The course covers issues relating to the history, design, production and consumption of ceramics, with a significant emphasis upon handling and interpretation within a museum environment. The MA Course can be pursued full- or part-time.

For further information please contact Dr Graham McLaren, Staffordshire University, School of Art and Design, College Road, Stoke-on-Trent, ST4 2DE, tel 01782 294565.


MPP Shortlist: Clay Extraction

Angela Simco is preparing a shortlist of clay industry sites as part of English Heritage’s Monuments Protection Programme. This covers all aspects of the subject – extraction and all forms of processing, including pottery production. If you would like to make any suggestions of sites which may be worth considering for statutory protection, please contact Angela Simco, 13 Green Lane, Clapham, Bedford, MK41 6EP, tel 01234 354130.


Websites and email

Alan Vince Archaeological Consultancy (AVAC) includes lots of pottery slides taken at last year’s Medieval Imports course, information about thin-sectioning, and other useful pottery stuff: see www.postex.demon.co.uk.
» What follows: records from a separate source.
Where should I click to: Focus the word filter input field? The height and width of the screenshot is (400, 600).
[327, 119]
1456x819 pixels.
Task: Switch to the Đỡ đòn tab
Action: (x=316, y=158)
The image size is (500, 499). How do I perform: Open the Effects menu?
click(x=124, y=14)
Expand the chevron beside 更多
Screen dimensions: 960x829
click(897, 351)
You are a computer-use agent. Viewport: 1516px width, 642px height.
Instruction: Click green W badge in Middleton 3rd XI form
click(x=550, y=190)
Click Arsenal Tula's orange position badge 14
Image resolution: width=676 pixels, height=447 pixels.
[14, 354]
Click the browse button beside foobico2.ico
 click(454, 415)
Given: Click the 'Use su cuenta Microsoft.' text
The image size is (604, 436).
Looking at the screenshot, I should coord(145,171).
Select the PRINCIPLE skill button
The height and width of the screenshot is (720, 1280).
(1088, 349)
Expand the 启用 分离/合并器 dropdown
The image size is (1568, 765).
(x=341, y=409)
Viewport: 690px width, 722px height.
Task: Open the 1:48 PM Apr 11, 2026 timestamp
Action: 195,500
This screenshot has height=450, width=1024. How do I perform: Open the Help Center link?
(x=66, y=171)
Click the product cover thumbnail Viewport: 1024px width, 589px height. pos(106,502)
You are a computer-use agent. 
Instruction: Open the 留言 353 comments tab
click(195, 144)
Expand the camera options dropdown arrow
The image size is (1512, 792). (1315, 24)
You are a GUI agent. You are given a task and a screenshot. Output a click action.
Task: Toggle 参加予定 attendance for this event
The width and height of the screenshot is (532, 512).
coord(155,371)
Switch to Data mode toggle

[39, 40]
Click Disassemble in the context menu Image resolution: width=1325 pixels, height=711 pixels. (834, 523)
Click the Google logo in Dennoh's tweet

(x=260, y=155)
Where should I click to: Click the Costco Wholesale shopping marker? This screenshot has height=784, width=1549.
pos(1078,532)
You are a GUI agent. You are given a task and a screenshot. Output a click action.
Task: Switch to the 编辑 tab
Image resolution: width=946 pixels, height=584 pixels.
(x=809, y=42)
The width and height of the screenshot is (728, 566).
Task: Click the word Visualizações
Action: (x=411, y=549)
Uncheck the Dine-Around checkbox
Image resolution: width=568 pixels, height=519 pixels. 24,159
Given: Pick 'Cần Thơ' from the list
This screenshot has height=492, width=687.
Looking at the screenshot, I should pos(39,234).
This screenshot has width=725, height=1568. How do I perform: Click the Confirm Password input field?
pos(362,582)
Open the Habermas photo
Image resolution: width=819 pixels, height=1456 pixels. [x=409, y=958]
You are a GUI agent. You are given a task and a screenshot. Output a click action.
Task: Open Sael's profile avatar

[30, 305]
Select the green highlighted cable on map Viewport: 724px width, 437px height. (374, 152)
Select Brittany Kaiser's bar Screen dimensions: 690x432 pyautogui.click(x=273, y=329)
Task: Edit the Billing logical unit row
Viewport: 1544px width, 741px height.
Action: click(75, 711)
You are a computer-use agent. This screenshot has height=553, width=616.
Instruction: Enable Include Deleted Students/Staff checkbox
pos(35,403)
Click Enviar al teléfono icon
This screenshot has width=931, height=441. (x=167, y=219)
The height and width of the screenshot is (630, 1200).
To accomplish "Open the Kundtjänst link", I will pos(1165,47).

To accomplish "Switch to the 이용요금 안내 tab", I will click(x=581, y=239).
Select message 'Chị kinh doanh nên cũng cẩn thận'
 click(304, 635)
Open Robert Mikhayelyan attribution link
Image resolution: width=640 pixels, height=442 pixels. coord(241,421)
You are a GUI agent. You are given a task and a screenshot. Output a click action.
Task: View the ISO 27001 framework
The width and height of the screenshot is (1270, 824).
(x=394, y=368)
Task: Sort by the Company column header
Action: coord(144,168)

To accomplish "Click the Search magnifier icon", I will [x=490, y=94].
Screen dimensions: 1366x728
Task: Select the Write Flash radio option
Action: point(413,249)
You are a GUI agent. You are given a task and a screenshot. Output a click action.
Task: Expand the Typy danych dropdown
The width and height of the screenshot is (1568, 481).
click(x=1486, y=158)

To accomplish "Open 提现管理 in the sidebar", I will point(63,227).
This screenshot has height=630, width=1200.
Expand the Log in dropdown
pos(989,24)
Spoilheap Archaeology is my personal website and is still very much ‘under construction’, but includes information on pottery, human skeletal remains and burial archaeology. Pottery reports will be added soon, as will pictures of local pottery types.

East Anglian Archaeology now has a website which gives details of all reports and the Occasional Papers series.

A new email group, arch-pot, has been set up for discussion of all archaeological pottery from Britain, prehistoric to post-medieval. At present, it is flourishing with over 100 members and lots of postings. You can look at the message archive at the group’s website, and also join from there.

No. 42 – April 2002

Secretary’s Notes

Council met on 24th January at the offices of MoLSS in London. Unfortunately few Council members were able to attend. Amongst the absentees was the Treasurer, Bob Will, who at least had the good excuse of being in Egypt for four months! Before he left, however, Bob did circulate the latest accounts to Council, and reported that our current financial position is not very healthy. In order to remedy this, Council have been discussing the possibility of raising subscriptions, which was finally agreed in January. The matter will now be brought to members at the AGM in May.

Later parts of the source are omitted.